_Exercise directions:_
Put the lines below into a JSON list of strings, one string per line and no blank lines, starting at the line with "Expand the Products group" and ending at the line with "Click actor link", both included.

--

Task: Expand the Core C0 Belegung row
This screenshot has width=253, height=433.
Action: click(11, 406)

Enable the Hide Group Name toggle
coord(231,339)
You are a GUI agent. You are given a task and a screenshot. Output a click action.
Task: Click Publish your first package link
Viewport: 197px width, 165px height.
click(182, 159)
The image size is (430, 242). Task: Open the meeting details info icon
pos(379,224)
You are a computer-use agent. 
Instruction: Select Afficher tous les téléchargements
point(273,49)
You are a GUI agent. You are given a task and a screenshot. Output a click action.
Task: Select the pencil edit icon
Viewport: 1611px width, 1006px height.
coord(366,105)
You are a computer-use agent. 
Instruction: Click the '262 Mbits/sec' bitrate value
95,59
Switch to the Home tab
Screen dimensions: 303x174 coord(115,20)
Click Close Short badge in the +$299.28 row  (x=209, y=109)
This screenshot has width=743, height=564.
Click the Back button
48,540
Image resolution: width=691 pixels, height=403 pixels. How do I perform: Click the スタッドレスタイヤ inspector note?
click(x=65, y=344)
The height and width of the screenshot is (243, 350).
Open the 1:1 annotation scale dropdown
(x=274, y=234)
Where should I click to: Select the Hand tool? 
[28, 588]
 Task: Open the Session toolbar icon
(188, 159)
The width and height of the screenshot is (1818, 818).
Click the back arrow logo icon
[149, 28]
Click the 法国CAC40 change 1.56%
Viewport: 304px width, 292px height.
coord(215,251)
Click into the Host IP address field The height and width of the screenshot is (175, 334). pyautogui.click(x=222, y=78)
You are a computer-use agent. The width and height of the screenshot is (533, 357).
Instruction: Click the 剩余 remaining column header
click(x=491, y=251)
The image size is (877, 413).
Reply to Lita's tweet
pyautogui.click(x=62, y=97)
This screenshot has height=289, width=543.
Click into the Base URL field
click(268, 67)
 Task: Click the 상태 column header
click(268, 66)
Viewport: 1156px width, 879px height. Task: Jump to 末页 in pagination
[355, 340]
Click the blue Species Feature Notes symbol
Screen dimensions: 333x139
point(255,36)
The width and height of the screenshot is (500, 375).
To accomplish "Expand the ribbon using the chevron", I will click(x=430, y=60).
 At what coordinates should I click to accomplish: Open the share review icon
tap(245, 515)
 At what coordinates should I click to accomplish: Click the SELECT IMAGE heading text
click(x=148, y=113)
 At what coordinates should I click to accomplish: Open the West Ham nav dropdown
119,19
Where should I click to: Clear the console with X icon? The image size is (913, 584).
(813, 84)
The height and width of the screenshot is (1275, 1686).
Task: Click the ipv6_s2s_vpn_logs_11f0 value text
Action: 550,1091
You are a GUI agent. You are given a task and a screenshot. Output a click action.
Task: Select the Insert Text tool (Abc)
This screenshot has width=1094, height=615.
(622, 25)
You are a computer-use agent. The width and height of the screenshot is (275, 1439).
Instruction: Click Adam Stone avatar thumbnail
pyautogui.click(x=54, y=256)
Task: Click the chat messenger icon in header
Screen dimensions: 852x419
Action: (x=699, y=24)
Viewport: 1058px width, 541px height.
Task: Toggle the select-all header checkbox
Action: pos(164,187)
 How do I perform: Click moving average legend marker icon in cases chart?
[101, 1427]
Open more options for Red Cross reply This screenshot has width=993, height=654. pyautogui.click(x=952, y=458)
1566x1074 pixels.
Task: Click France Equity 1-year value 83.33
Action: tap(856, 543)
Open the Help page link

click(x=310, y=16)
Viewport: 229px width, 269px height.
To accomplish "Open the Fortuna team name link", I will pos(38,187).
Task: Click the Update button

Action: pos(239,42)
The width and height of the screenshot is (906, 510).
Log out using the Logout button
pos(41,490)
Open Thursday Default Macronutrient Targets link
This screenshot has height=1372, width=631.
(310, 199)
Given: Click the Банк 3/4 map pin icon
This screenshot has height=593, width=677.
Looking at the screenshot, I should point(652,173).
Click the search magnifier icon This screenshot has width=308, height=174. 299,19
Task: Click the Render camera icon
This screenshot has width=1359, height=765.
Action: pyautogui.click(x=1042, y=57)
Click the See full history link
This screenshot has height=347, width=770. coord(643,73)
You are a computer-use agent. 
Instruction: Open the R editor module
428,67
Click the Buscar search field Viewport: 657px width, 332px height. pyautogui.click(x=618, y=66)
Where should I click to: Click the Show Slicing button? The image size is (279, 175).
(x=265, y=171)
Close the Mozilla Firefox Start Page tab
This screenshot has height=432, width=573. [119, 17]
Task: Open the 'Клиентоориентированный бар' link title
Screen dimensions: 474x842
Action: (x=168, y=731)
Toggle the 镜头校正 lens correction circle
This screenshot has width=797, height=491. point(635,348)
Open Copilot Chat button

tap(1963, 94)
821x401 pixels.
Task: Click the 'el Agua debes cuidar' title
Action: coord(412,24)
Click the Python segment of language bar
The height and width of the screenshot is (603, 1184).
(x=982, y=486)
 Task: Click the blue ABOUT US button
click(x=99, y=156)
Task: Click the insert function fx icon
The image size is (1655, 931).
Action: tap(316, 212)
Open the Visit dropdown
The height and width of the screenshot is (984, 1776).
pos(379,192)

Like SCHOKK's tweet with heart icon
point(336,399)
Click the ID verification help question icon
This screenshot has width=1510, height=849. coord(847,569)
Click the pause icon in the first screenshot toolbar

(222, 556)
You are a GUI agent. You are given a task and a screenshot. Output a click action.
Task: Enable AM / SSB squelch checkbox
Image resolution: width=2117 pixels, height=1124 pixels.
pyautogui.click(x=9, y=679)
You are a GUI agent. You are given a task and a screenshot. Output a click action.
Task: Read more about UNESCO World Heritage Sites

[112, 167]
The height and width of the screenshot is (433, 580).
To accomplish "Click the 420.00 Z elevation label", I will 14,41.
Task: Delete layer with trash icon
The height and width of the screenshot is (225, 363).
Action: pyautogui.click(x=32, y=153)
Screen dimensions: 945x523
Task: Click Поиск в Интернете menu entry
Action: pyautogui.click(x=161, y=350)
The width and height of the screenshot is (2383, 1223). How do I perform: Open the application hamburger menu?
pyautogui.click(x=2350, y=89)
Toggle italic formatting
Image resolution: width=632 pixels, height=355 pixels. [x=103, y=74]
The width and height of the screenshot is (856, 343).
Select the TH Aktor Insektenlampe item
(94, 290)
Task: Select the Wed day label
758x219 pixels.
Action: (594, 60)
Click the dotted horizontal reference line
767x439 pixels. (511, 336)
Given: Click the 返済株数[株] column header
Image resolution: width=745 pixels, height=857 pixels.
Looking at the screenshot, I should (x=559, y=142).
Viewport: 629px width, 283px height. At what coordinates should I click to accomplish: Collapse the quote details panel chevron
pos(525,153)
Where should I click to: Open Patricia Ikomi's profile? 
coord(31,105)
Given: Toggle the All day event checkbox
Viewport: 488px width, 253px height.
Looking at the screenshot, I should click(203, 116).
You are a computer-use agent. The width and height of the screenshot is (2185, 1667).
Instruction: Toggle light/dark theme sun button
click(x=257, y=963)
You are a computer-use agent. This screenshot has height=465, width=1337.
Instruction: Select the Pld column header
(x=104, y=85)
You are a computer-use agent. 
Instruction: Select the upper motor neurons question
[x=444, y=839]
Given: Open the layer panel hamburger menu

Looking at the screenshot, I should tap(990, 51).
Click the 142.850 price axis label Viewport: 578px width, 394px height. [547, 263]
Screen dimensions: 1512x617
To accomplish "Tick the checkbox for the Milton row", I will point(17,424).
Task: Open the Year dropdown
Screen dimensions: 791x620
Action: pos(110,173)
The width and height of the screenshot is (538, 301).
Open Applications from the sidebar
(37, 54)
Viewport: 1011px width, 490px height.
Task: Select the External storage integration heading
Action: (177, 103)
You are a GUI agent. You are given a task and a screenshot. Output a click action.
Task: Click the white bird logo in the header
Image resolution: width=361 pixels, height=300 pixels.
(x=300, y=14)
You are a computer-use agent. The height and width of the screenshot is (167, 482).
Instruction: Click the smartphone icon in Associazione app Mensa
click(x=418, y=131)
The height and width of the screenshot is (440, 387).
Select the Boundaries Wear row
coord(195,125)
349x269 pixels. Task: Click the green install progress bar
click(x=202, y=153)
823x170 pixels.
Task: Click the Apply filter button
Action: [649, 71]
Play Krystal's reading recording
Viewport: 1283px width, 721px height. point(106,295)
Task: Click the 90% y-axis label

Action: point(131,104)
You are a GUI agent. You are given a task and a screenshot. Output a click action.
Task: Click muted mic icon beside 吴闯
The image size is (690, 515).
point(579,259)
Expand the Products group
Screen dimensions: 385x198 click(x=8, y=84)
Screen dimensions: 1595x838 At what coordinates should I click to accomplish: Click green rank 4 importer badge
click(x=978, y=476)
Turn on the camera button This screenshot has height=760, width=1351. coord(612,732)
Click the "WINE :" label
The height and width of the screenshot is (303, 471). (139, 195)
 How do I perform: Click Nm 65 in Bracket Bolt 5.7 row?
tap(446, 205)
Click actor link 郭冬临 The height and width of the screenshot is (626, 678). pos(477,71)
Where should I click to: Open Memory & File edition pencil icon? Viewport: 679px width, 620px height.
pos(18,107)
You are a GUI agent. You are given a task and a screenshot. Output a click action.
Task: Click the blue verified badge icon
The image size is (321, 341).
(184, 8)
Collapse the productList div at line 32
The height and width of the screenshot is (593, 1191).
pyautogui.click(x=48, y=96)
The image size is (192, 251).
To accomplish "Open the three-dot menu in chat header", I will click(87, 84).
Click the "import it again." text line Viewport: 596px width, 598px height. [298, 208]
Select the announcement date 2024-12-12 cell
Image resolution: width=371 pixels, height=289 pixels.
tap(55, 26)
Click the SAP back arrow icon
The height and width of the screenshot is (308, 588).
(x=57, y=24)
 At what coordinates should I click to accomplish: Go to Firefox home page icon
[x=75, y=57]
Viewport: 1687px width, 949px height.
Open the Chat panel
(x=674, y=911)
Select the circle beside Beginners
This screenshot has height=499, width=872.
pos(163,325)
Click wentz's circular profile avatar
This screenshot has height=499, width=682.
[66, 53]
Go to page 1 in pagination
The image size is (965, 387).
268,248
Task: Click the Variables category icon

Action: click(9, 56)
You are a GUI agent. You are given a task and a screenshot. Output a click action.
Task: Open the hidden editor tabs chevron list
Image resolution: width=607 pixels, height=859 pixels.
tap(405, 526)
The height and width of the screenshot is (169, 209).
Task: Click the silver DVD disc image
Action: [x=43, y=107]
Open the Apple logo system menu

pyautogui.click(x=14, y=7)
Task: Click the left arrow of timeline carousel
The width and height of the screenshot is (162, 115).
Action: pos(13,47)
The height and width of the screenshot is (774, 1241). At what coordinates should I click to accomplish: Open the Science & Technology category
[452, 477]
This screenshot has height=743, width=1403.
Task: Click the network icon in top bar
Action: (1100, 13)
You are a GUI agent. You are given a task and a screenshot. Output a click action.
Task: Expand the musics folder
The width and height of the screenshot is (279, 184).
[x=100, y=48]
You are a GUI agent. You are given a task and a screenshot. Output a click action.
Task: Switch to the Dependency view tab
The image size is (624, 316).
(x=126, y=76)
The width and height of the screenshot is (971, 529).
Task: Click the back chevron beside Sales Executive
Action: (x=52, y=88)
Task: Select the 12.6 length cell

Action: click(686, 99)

--

_Reply to the task:_
[
  "Expand the Products group",
  "Screen dimensions: 385x198 click(x=8, y=84)",
  "Screen dimensions: 1595x838 At what coordinates should I click to accomplish: Click green rank 4 importer badge",
  "click(x=978, y=476)",
  "Turn on the camera button This screenshot has height=760, width=1351. coord(612,732)",
  "Click the \"WINE :\" label",
  "The height and width of the screenshot is (303, 471). (139, 195)",
  " How do I perform: Click Nm 65 in Bracket Bolt 5.7 row?",
  "tap(446, 205)",
  "Click actor link 郭冬临 The height and width of the screenshot is (626, 678). pos(477,71)"
]